Listed records:
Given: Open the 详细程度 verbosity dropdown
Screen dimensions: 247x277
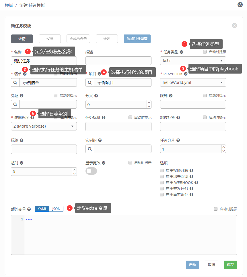Looking at the screenshot, I should pos(44,126).
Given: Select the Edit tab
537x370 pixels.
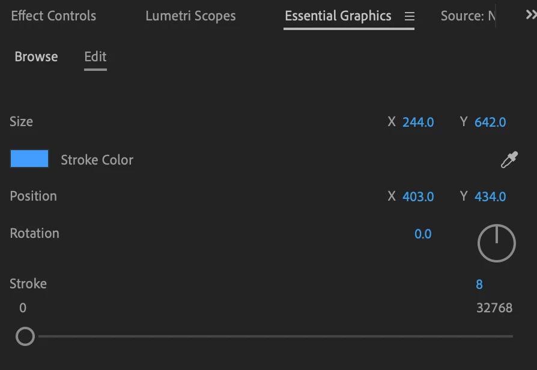Looking at the screenshot, I should pyautogui.click(x=96, y=56).
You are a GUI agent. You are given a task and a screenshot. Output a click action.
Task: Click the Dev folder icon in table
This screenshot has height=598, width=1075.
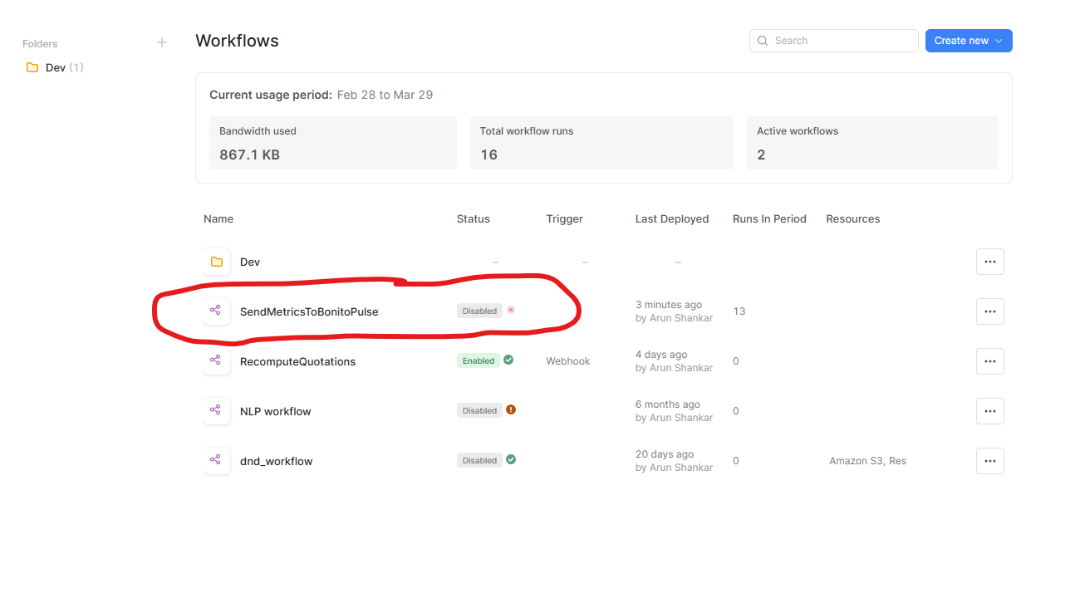216,262
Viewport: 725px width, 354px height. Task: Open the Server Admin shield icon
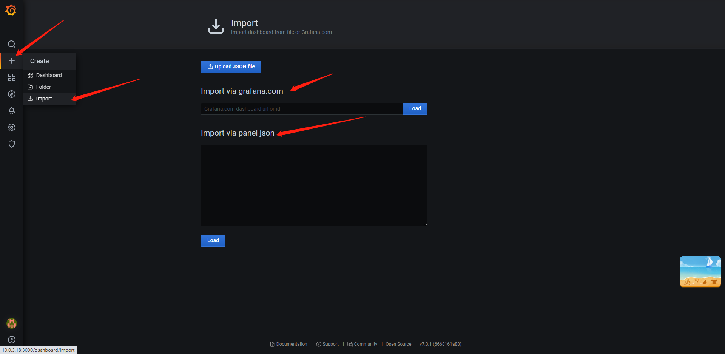12,144
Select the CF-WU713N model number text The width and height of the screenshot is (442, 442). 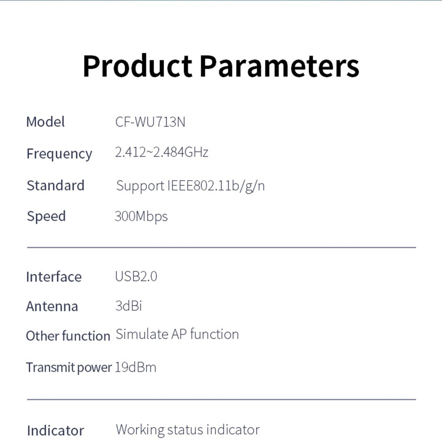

What to work on:
Rewrite all of the data above with "icon" swapped for "button" and everything else unchanged. Leave the pictures out.

Expected output:
Given: Open the 详细程度 verbosity dropdown
Screen dimensions: 247x277
Looking at the screenshot, I should pos(44,126).
Given: Select the Edit tab
537x370 pixels.
Looking at the screenshot, I should pyautogui.click(x=96, y=56).
You are a GUI agent. You are given a task and a screenshot. Output a click action.
Task: Click the Dev folder button in table
This screenshot has height=598, width=1075.
216,262
Viewport: 725px width, 354px height. Task: Open the Server Admin shield button
12,144
Select the CF-WU713N model number text The width and height of the screenshot is (442, 442). 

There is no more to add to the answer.